Functional annotation of new genes aided by deep learning

NIH RePORTER · NIH · R35 · $317,418 · view on reporter.nih.gov ↗

Abstract

New genes (NGs) are generated by multiple mechanisms and their end-piece sequences are identified as the chimeric transcript sequence from multiple human sources including healthy and disease tissues. Therefore, NGs have been recognized as important biomarkers and therapeutic targets for precision medicine. Many efforts have been made to study individual NG function and to identify relevant drug targets. However, the current in-depth research and achievements are mainly concentrated on several driver NGs, and classical cancer drugs have been directly used to target the NG domains, such as the kinase domain of BCR-ABL1 fusion protein in leukemia. Some of the fusion proteins with retaining DNA-binding domains such as transcription factors can directly bind their target genes, such as the EWSR1-FLI fusion actively recruiting BAF complex. Recently, the downstream effectors of driver FGs have emerged as therapeutic targets. For example, targeting the downstream CCND2 inhibited RUNX1/ETO-driven leukemic expansion in vitro and in vivo and inhibition of STAT5, the downstream factor of NUP214-ABL1 led to the induction of leukemia cell death. However, the functions of most identified FGs have not been systematically investigated. This is mainly due to the limitations of traditional tools and the high cost of experimental procedures. Therefore, there is an urgent need to develop new tools for analyzing NG breakpoint-specific features systemically in the human genome and predict their originating and regulatory mechanisms, such as upstream and downstream effectors. In-depth annotation based on NG structure is important for understanding the cellular mechanisms of NGs.
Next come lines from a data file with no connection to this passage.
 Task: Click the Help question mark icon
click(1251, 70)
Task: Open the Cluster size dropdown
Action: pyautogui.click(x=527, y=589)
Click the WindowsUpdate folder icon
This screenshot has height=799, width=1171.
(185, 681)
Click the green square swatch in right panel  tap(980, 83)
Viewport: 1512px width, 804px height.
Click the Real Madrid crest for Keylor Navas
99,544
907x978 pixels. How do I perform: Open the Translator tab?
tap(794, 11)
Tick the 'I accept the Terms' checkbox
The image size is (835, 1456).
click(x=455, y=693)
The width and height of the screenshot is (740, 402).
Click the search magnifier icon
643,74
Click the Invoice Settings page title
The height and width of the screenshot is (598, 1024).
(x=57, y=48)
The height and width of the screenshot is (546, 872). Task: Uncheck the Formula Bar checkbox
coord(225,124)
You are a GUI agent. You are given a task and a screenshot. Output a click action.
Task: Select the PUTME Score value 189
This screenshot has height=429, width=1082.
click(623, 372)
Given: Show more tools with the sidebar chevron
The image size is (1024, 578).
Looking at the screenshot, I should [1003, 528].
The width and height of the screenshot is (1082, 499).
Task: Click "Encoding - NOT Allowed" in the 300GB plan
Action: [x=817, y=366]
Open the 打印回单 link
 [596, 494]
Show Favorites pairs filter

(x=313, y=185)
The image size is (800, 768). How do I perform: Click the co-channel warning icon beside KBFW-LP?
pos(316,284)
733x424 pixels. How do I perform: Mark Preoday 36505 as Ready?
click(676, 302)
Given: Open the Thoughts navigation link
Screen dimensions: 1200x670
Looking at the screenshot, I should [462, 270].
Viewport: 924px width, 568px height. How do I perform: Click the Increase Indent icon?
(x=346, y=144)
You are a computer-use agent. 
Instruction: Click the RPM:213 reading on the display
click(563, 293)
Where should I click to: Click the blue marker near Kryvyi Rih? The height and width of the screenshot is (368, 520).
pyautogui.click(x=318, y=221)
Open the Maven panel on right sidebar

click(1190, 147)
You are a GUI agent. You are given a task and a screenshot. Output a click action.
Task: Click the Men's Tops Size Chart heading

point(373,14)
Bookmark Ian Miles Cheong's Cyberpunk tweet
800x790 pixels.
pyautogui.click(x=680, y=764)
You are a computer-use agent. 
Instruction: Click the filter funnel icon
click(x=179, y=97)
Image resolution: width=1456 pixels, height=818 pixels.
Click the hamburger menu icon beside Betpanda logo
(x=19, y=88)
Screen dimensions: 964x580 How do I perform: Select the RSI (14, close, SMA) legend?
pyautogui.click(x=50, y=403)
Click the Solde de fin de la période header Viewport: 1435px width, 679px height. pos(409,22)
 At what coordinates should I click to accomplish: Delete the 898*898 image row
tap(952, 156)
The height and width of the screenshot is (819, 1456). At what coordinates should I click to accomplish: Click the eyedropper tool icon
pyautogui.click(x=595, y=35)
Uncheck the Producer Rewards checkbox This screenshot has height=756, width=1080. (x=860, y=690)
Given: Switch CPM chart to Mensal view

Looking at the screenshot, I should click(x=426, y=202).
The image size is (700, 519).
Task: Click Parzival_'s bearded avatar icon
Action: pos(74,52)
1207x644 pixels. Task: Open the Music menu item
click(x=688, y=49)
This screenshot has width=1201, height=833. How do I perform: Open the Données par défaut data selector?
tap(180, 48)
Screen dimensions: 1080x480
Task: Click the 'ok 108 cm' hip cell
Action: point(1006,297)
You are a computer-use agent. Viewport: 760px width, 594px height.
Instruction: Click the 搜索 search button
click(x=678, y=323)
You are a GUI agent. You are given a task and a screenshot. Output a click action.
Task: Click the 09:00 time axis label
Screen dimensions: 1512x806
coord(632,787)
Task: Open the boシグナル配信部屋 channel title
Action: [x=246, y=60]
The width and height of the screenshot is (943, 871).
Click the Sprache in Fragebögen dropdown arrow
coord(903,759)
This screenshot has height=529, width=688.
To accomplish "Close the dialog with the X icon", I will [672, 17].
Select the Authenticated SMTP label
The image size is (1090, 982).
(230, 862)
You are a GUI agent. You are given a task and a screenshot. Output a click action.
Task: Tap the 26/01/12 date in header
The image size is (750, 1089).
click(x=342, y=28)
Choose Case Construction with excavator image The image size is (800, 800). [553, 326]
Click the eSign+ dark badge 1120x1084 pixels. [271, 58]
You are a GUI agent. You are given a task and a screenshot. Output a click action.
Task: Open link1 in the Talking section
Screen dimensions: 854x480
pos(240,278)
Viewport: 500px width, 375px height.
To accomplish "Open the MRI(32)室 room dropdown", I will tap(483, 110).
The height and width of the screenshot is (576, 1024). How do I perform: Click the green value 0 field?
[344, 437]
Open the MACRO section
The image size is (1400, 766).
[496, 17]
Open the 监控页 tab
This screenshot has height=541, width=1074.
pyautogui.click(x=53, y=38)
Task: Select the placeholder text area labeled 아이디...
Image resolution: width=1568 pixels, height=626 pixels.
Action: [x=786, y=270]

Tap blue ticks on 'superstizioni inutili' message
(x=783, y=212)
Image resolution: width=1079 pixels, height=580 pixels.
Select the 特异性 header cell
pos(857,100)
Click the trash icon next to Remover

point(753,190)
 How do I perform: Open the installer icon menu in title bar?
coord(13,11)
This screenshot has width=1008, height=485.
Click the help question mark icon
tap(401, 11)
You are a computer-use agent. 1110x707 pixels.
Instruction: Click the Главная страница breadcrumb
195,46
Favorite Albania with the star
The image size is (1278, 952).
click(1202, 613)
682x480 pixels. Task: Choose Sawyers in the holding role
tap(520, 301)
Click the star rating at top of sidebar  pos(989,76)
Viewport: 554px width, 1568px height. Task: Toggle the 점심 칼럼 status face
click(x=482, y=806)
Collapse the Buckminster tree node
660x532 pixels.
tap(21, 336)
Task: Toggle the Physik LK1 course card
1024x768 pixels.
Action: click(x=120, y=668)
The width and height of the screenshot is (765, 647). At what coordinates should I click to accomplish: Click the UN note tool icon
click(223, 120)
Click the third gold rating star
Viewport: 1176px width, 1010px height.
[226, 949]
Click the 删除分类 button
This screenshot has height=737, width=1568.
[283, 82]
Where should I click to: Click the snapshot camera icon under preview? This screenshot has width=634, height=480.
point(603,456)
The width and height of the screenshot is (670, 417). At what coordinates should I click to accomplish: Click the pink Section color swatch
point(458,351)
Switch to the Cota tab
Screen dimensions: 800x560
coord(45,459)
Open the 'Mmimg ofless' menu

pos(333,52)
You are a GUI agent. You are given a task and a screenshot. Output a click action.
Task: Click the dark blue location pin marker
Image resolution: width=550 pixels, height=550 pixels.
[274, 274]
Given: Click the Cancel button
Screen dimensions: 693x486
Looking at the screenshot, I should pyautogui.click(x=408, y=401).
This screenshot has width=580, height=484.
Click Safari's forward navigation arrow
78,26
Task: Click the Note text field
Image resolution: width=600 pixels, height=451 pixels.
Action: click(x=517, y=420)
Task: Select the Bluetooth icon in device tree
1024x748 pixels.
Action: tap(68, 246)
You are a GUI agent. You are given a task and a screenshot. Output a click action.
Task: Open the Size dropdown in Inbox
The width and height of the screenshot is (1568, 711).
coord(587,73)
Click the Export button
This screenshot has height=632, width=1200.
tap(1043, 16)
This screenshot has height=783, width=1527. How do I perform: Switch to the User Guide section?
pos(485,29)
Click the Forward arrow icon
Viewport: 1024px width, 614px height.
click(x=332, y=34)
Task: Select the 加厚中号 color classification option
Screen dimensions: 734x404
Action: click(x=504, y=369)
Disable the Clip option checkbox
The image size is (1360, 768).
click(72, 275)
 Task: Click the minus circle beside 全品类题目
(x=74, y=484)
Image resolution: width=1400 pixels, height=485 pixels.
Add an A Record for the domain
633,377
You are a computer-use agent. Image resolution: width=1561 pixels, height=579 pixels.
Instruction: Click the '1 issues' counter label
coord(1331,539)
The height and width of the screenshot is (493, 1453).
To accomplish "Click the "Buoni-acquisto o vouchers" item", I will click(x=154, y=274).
Effective use of systematic bioinformatics tools for functional annotation can provide a deeper insight into the role of NGs in the development and progression of diseases such as cancers to find direct and indirect therapeutic targets. In this study, we will develop five bioinformatics tools for the functional annotation and feature analysis of NGs, a predictive pipeline for automatic analysis of downstream effects of NGs, and a predictive method for tracing the origin of NGs.

Key facts

NIH application ID
10898043
Project number
5R35GM138184-05
Recipient
UNIVERSITY OF TEXAS HLTH SCI CTR HOUSTON
Principal Investigator
Pora Kim
Activity code
R35
Funding institute
NIH
Fiscal year
2024
Award amount
$317,418
Award type
5
Project period
2020-09-01 → 2025-06-30